TASKS FOR THIS EXERCISE >>
a. From the Llandudno passage, return the stretch from "Llandudno was the" through "fact very dull." word for word.
b. Render this sentence from the Llandudno passage in Spanish: "In all ways, Llandudno was a perfectly preserved Victorian town."

PAGE EXTRACT >>
Llandudno was the sort of place that inspired old-fashioned fears of seaside crime. It made me think of poisoning and suffocation, screams behind varnished doors, creatures scratching at the wainscoting. I imagined constantly that I was hearing the gasps of adulterers from the dark windows of those stuccoed terraces that served as guest houses—naked people saying gloatingly, "We shouldn't be doing this!" In all ways, Llandudno was a perfectly preserved Victorian town. It was so splendid-looking that it took me several days to find out that it was in fact very dull.

SUPPLIED INFORMATION >>
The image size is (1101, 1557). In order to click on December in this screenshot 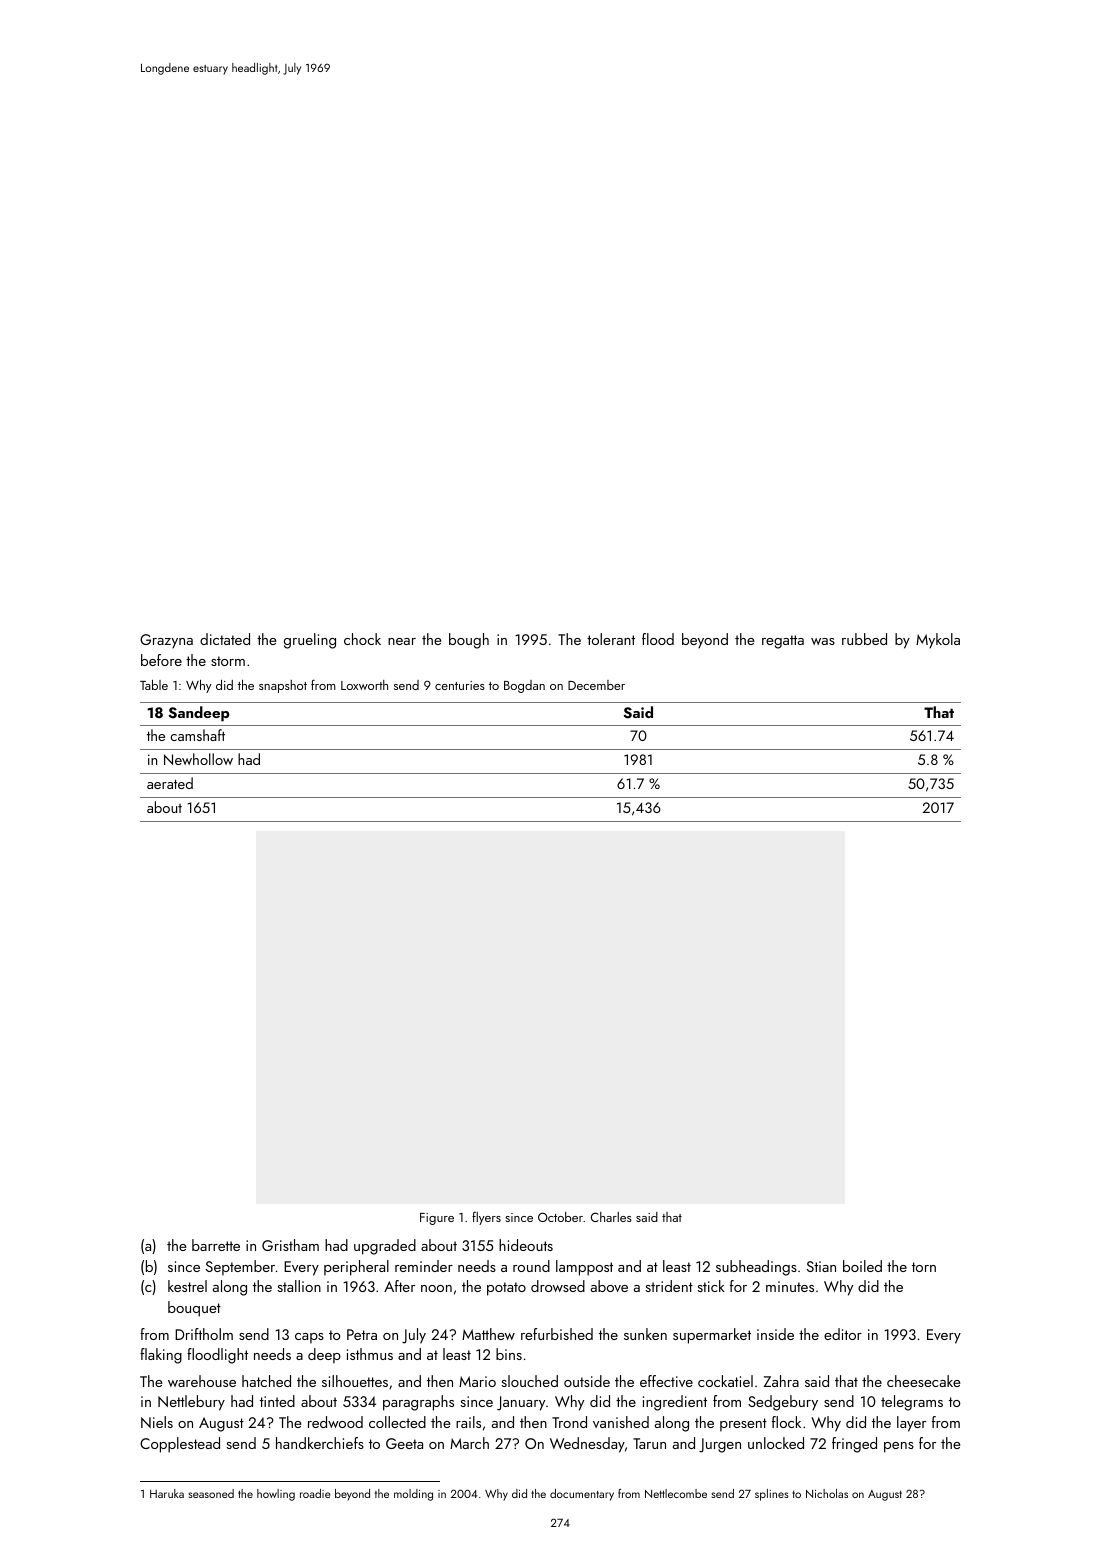, I will do `click(596, 685)`.
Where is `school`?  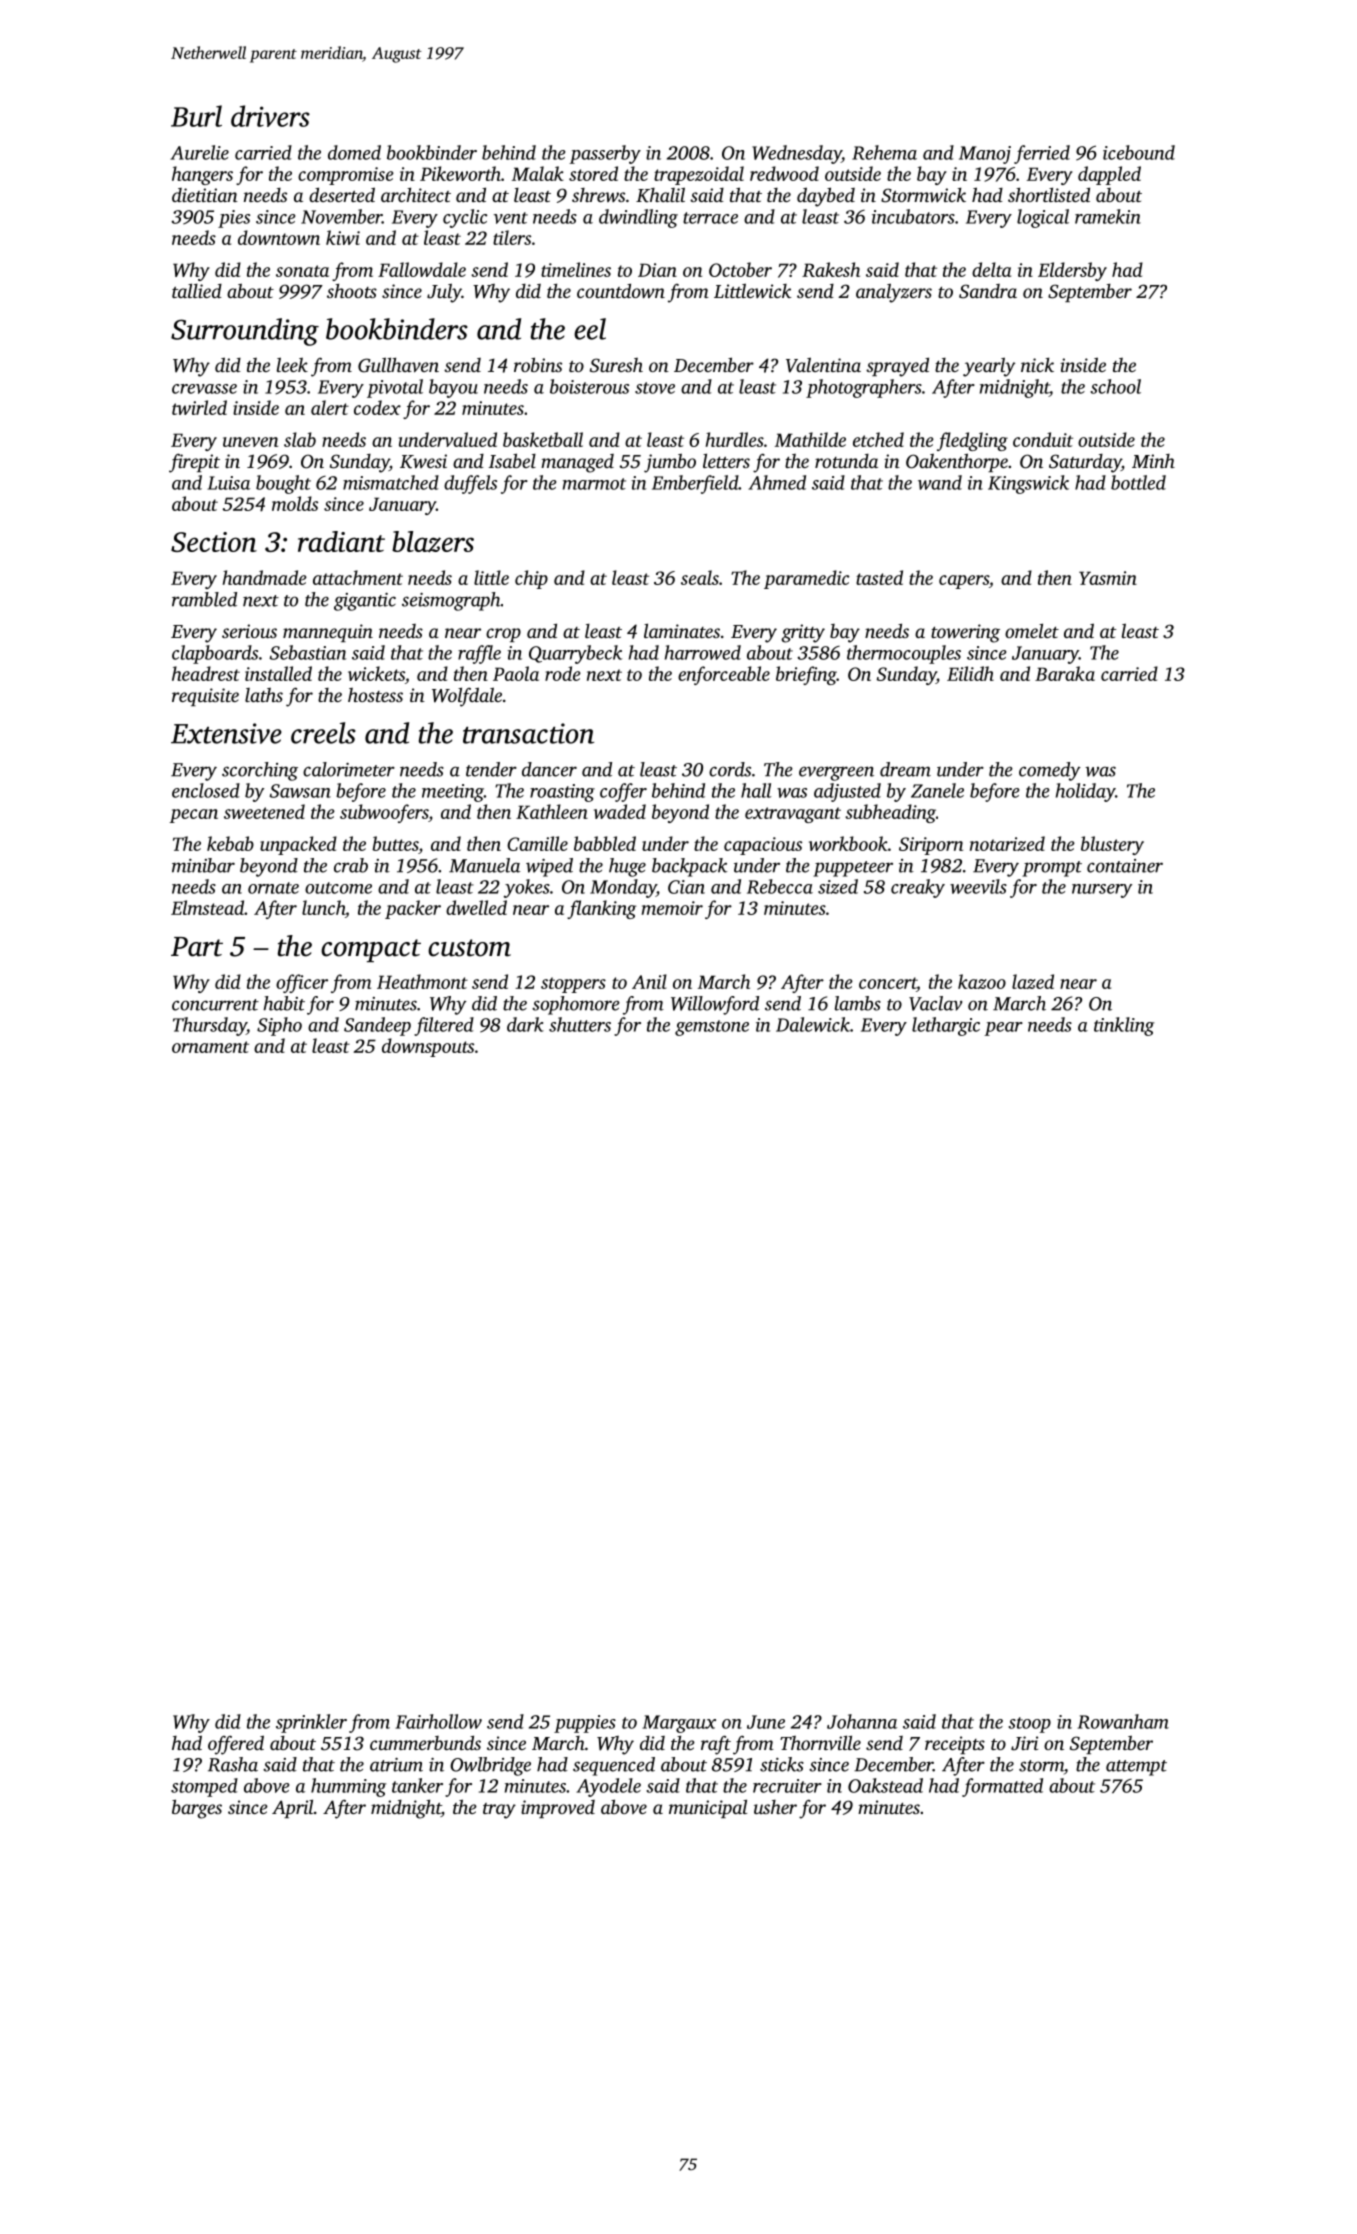
school is located at coordinates (1115, 386).
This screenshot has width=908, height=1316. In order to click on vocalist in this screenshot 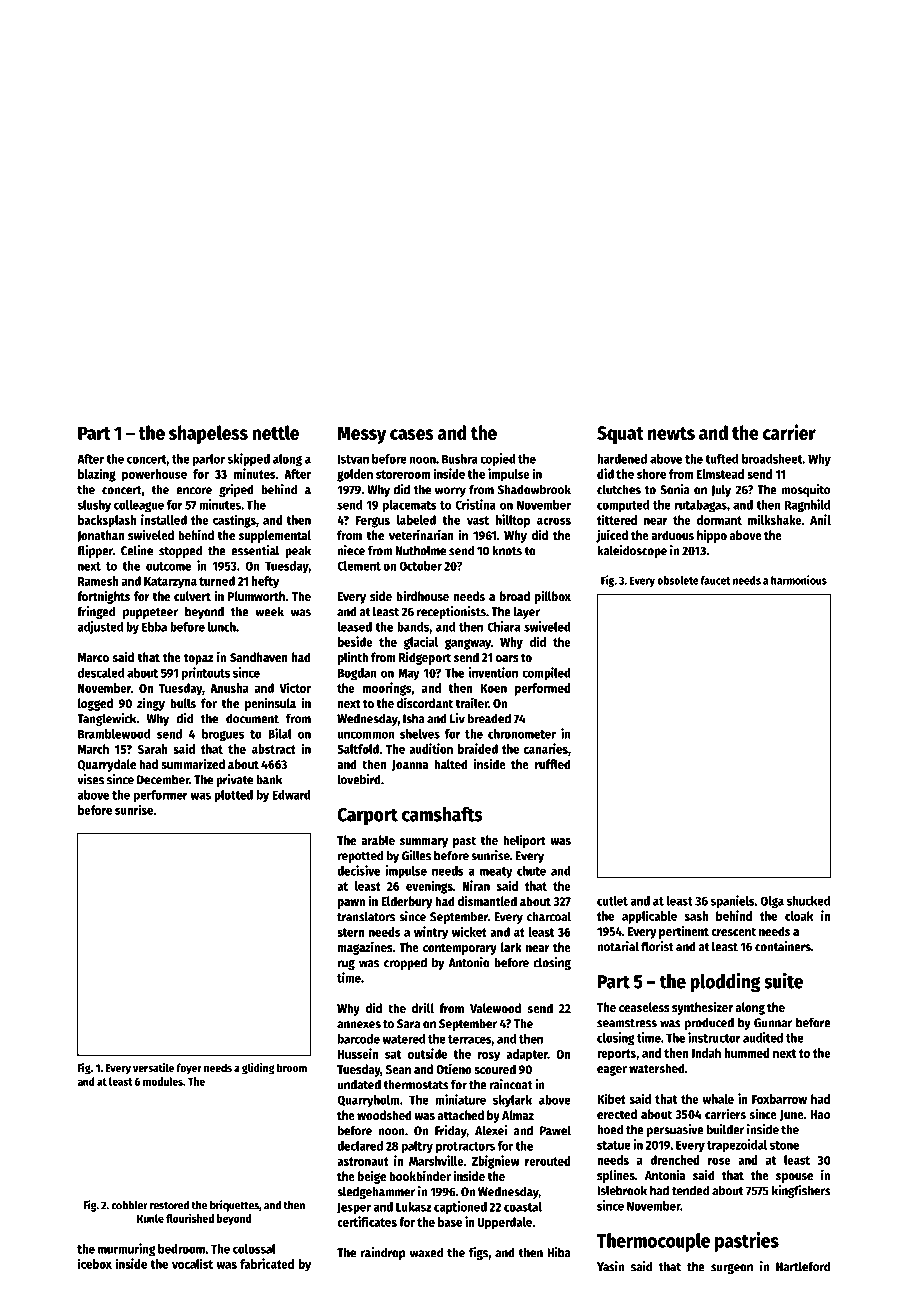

ANSWERS TO EACH TASK >>
a.
Llandudno was the sort of place that inspired old-fashioned fears of seaside crime. It made me think of poisoning and suffocation, screams behind varnished doors, creatures scratching at the wainscoting. I imagined constantly that I was hearing the gasps of adulterers from the dark windows of those stuccoed terraces that served as guest houses—naked people saying gloatingly, "We shouldn't be doing this!" In all ways, Llandudno was a perfectly preserved Victorian town. It was so splendid-looking that it took me several days to find out that it was in fact very dull.

b. En todos los sentidos, Llandudno era una ciudad victoriana perfectamente conservada.